Cisco Profits Up, Outlook Down

Cisco Systems Inc. (Nasdaq: CSCO) reported higher profits but lower sales for its fiscal second quarter. The company also had a subdued outlook for its next quarter, but it pointed to hopes for growth in the wireless networking and storage networking markets (see Cisco Posts Q2 Profit).

The company reported net income of $991 million, or 14 cents per share, for its fiscal 2003 second quarter, ending Jan. 25. This compared with earnings of $660 million, or 9 cents a share, in the year-ago quarter. It logged $4.7 billion in revenue in the second fiscal quarter, down from $4.8 billion a year earlier and also down from the $4.8 billion it reported in the first fiscal quarter.

Analysts expected net income of 13 cents per share and revenues of $4.73 billion, according to First Call. Excluding one-time charges and profits, it earned 15 cents a share, compared with 9 cents last year.

Cisco CEO John Chambers had a subdued outlook for the company's next fiscal quarter of 2003, saying that the company expected sales to be "flat to slightly down." The company qualified "slightly" as meaning sales could decline 2 percent to 3 percent.

"We are seeing even more conservative attitudes than a quarter ago," said Chambers on the quarterly conference call. "There was a little more weakness in the first few weeks of January than we expected."

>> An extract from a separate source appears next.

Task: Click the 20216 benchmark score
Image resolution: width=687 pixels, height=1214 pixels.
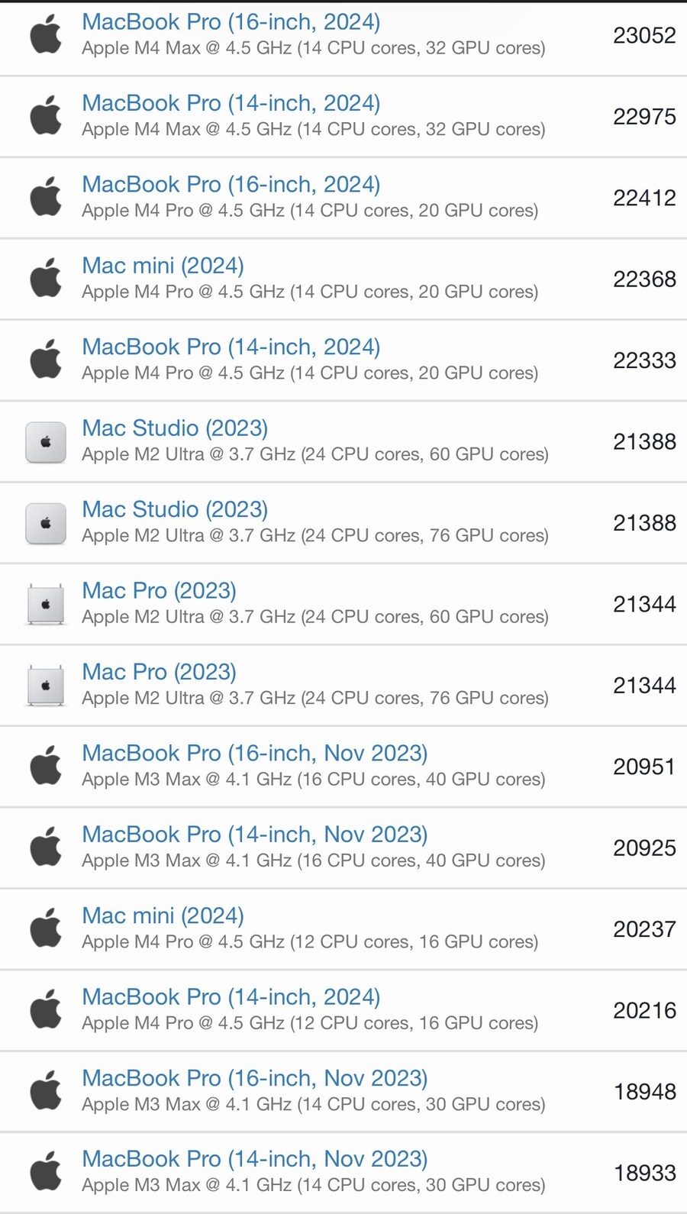Action: point(644,1011)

Overall, Cisco executives are looking for growth in the wireless networking and storage networking areas, but they continue to have a conservative outlook for the wireline service provider market.

Chambers specifically said the storage networking could be the "most exciting," pointing to new reseller agreements with Hewlett-Packard Co. (NYSE: HPQ) and IBM Corp. (NYSE: IBM) to sell its MDS 9000 Series storage switches (see IBM Tells Cisco: 'Let's Go!' and HP Refills Its SAN Flask). He also referenced the new reseller deal with Lucent Technologies Inc. (NYSE: LU) for IP gear targeted at wireless networks (see Lucent & Cisco: Together at Last).

At the same time, Chambers reported little change in the service provider equipment market.

"Spending from service providers remained relatively flat, but there are some positive signs that customers are driving capital expenditure toward packet infrastructure," said Chambers.

Despite all the bad news, the company continued to preserve the cash in its bank account. At the end of the quarter, the company had $21.2 billion in cash, the same as the $21.2 billion it held at the end of the last quarter.

Regardless of its substantial cash position, the company does not appear eager to start paying a cash dividend to shareholders, but it will consider paying a dividend in the future.

"We do not have a religious position on dividends," said Chambers. The company will first look at other uses of its cash, including share repurchases, acquisitions, and investments, said Chambers.